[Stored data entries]
————————

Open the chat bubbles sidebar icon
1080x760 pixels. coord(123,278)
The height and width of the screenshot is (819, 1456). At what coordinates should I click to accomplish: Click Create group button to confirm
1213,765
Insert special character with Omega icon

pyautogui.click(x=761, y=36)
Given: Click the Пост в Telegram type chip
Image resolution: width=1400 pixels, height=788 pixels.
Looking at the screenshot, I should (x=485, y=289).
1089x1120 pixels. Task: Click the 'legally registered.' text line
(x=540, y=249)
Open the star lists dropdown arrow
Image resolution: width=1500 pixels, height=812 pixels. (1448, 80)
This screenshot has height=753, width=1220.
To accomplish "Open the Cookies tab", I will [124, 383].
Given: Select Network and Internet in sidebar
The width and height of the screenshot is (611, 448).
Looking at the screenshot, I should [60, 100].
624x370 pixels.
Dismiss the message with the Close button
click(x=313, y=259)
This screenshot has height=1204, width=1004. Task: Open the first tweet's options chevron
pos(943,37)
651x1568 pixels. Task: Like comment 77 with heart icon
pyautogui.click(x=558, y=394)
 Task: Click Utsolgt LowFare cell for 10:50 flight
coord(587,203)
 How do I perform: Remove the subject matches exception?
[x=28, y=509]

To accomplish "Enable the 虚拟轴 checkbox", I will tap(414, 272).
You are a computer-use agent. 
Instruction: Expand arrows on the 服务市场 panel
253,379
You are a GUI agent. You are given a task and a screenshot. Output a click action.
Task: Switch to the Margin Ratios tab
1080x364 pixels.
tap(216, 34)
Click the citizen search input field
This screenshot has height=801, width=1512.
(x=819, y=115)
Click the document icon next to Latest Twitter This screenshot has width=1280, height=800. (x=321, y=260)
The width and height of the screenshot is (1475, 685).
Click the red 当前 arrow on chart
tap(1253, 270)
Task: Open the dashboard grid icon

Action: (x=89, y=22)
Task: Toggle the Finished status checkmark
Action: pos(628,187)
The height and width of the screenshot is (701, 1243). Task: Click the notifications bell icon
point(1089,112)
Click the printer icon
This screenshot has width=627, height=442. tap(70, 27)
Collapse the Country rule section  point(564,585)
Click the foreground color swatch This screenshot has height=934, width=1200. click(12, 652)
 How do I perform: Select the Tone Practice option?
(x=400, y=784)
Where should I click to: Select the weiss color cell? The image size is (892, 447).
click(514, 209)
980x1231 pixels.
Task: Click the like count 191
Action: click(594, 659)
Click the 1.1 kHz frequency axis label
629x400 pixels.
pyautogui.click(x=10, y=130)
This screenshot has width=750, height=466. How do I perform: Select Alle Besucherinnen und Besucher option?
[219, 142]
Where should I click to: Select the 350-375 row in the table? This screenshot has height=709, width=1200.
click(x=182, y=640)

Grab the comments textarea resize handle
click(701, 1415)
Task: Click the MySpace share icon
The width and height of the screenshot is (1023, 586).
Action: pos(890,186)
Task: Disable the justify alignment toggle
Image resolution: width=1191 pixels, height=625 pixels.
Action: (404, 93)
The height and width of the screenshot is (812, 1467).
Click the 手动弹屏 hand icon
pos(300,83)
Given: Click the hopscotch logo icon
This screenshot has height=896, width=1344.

————————

What to produce —
Counting the lines above that hold "will", reply with the number and no other words.

Exercise answer —
2